Our recent PcdhγA1 and PcdhγC3 EC1-3 structures revealed dimer interactions between EC2 and EC3 (Nicoludis et al., 2015), consistent with previous biochemical and bioinformatics data (Schreiner and Weiner, 2010; Wu, 2005). Using sequence co-evolution analysis, we predicted intersubunit EC1-EC4 interactions, and proposed that clustered Pcdhs form extended antiparallel homodimers engaging EC1-4. A complementary biochemical and structural study arrived at a very similar docking model (Rubinstein et al., 2015), which was recently confirmed for α and β clustered Pcdhs (Goodman et al., 2016).
We determined the crystal structure of PcdhγB3 EC1-4, the first full antiparallel dimer for a γ isoform. We analyzed the clustered Pcdhs structures in light of biological, biochemical and evolutionary data to further resolve how clustered Pcdhs encode specificity. We describe how structural differences between the α, β and γ subfamilies generate distinct modes of specificity encoding. We also provide evidence that the EC1/EC4 and EC2/EC3 interfaces are functionally different: EC1/EC4 provides nonselective dimerization affinity while EC2/EC3 is generally responsible for enforcing specificity. Finally, we extend our sequence coevolution analysis to the non-clustered Pcdhs and provide evidence that the EC1-4 interaction is broadly used by Pcdhs.
Results and discussion
Structure of the PcdhγB3 EC1-4 extended antiparallel dimer
The in vitro-refolded recombinantly-expressed PcdhγB3 EC1-4 (47 kDa) yielded two peaks on size exclusion chromatography (SEC; Figure 1—figure supplement 1). Based on multi-angle light scattering (MALS; Figure 1—figure supplement 1), peak 1 was wide and polydisperse (~200–300 kDa). Peak 2 was monodisperse at 80 kDa – consistent with a dimer – and readily yielded a crystal structure (Figure 1—source data 1). As expected, each EC forms a seven-stranded Greek key β-sandwich motif (Figure 1A), similarly to other clustered Pcdh structures (Goodman et al., 2016; Nicoludis et al., 2015; Rubinstein et al., 2015). Notably, EC4 has a unique β-strand arrangement compared to EC1-EC3 (Figure 1B,C) and all known cadherin repeat structures. Strand β1a is extended by 4–5 residues, while β1b is correspondingly shortened. Additionally, while in EC1-3 strand β2 splits into β2a and β2b, interacting with strands β5 and β1a, respectively, in EC4 it forms a continuous strand interacting with both simultaneously. This distinct structural feature contributes to intersubunit EC1/EC4 interactions (see below).
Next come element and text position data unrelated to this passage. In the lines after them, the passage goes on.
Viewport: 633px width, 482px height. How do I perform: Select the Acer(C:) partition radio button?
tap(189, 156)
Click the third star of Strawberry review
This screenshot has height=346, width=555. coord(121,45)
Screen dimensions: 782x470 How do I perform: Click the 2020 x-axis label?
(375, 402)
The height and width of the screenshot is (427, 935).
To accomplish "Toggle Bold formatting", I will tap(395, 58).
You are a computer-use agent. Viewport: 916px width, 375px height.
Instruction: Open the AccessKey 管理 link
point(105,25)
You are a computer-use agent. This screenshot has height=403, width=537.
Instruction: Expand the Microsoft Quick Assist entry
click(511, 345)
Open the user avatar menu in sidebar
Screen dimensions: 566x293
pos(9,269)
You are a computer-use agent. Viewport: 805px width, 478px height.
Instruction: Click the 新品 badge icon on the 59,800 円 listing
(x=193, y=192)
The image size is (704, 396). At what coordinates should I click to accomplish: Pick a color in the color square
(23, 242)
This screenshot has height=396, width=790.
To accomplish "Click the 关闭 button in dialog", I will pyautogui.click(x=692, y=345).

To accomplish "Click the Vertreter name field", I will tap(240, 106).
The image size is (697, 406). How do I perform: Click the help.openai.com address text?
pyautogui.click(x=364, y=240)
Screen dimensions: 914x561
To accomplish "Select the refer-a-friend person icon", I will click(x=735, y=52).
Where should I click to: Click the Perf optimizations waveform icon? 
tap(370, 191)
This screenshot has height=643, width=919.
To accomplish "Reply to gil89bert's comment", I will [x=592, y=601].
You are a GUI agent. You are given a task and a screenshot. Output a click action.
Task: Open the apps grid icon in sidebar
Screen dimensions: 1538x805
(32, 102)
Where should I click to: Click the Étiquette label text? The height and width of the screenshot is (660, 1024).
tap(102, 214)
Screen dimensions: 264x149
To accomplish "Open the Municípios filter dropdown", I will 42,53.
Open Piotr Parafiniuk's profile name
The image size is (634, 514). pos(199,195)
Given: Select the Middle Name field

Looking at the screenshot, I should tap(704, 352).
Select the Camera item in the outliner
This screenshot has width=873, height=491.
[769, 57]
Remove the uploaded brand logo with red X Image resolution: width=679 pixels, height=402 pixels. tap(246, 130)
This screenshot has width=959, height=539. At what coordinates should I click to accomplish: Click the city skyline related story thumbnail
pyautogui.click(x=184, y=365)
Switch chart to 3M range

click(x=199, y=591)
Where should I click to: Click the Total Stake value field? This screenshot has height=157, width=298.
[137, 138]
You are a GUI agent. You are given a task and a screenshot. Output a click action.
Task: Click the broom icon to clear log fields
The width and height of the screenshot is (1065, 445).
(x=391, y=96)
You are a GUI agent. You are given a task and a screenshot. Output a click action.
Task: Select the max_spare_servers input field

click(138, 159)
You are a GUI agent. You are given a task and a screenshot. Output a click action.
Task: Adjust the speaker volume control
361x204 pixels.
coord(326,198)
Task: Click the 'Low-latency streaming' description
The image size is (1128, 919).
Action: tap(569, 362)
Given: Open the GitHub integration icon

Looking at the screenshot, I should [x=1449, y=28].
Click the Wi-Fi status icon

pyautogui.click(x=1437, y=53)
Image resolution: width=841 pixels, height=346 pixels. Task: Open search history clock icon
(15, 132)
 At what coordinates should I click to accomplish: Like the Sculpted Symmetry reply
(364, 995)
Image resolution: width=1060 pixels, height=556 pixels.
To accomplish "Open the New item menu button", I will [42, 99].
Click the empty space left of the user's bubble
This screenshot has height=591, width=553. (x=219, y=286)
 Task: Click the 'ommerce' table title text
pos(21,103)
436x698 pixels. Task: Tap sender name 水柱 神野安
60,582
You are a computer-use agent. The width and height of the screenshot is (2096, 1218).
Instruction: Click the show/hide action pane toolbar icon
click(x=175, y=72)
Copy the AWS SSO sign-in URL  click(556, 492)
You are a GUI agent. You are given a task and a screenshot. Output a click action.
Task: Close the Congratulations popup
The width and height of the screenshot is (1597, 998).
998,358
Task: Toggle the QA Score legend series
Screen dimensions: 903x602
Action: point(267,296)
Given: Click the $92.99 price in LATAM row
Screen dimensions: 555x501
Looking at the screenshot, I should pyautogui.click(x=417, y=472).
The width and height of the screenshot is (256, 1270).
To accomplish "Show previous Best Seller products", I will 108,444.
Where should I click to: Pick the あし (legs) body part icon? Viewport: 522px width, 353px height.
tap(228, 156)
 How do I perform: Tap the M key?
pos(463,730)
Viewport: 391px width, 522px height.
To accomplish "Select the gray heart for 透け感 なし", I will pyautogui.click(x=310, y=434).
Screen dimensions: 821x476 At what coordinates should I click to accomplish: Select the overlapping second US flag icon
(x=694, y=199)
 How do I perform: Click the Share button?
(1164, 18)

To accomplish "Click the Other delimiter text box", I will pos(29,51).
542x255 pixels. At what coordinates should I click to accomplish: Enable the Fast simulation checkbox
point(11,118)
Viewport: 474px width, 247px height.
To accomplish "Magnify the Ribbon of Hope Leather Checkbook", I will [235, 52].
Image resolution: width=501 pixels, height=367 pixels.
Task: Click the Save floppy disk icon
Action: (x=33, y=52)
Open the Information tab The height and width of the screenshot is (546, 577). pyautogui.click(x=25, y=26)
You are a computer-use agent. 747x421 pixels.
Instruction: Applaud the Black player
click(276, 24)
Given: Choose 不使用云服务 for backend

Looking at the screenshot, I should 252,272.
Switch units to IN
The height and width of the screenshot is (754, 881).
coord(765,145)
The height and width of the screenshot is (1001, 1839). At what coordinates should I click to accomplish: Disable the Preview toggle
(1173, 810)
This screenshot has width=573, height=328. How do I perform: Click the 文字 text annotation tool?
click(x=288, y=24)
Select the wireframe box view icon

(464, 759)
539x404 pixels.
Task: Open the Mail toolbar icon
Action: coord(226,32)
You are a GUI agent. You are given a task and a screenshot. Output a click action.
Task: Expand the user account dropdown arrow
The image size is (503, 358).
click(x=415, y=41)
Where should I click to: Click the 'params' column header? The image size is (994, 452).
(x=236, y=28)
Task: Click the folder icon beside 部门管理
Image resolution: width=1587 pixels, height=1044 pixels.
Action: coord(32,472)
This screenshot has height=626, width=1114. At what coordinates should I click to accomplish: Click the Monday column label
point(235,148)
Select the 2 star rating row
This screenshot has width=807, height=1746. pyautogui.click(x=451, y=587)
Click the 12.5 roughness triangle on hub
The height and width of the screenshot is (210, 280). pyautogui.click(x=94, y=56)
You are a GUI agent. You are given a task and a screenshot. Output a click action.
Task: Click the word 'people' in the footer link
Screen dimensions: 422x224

Although the asymmetric unit contains a single PcdhγB3 molecule, a crystallographic two-fold axis generates an antiparallel dimer with intersubunit EC1/EC4 and EC2/EC3 interactions (Figure 1A). This dimer is consistent with the PcdhγA1 EC1-3 crystal structure, validating the previously predicted interface (Nicoludis et al., 2015; Rubinstein et al., 2015), and with recent α and β Pcdhs structures (Goodman et al., 2016), confirming that this interaction mechanism is conserved among all clustered Pcdh subfamilies (Figure 1D). The structures do differ noticeably in overall twist, including subfamily-specific differences in relative EC1/EC4 orientation (Figure 1E).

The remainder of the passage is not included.